For data management, the challenge is somewhat different. In traditional software applications, data relative to a course and learning activity including data on usage, student activity, grade-books, examinations and content can only be obtained through the software application that uses or creates it. Often this data and content are encrypted and very difficult to extract and re-purpose or reuse. This also implies that analytics can also only be applied using proprietary tools provided by the vendor.

In utilizing and leveraging SaaS solutions, it is important to demand that the LMS use data and content that reside in databases that are separate from the application and which are controlled by the institution, teachers and faculty. If this is not possible, then it is important that the system is capable of replicating content in a usable form by other systems – that is, the data and content formats must be interoperable with general purpose and other LMS software. The decoupling of data and content from the application greatly increases flexibility and facilitates using and managing multiple SaaS solutions from multiple vendors. Such flexibility will require adherence to some level of data and content standards.

There is good reason to attempt to isolate otherwise common processes for data elements such as course administration, which are shared by all courses, faculty and teachers regardless of institutional setting. Similar to the impact of decoupling the business application from infrastructure, platform and middleware, the separation of such common processes provides flexibility in selecting the “right” software that meets discipline-specific and specialized pedagogical needs. For many common processes such as content authoring, storage and communication, the institution already makes available software tools and systems that can be easily leveraged for use in teaching and learning – and there is little value in spending scarce resources in a replication of such services for use by the LMS. It is very helpful if the SaaS vendor has the ability to describe a menu of options so that institutions have the ability to avoid paying multiple times for the same features and functionality.

Existing institutional systems currently in place do deliver services – often very well. One of the most compelling reasons to continue supporting existing technology is that there are costs to migration, and the outcome, at least initially, is the provisioning of the same level of technology support as that which is currently in place. So the question, why move from the existing platform? As a consequence of the recent downturn in the economy, it has become even more difficult for institutions to pursue a migration to more cost-effective emerging technologies. In considering a move to SaaS LMS, it is important to find a solution that minimizes the costs associated with migration, has the potential of adding significant functionality, and is easy to use.

Typically, the migration costs to more efficient and value added solutions are eventually offset by savings in licensing and personnel. However, if the migration requires significant investment prior to obtaining those savings, the practical budgetary realities facing institutions will make it very difficult to pursue transformative investments.
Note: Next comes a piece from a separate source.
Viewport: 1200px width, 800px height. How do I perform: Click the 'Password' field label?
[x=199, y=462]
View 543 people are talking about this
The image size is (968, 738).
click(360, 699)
When added to the accumulated impact of staffing and operational cutbacks to accommodate successive reductions in annual budgets, the significant budget reductions of recent years have made any change in operational designs and organizational structures very difficult to achieve. At the same time, the resources available to continue support for existing systems are fast dwindling while expectations for new services is growing rapidly. A strong partner that can help ease the challenges of migration to the cloud can go a long way towards relieving the strain on the institution. Vendors must recognize this reality and develop solutions that avoid the need for all but the smallest expenditures by institutions for retooling and migration.

Cloud computing technologies – SaaS, IaaS and PaaS – are not just another way to accomplish low cost technology outsourcing – they change the way in which services are provided. To make the most of cloud-based learning and course management services, academic leaders and institutional IT must rethink how existing institutional IT services can and should be modified to best leverage solutions like those offered by recent SaaS-based LMS offerings. In particular, both leadership and faculty need to redefine their understandings regarding selection, inter-operability, and mutual obligations relative to security, privacy and the retention of educational records.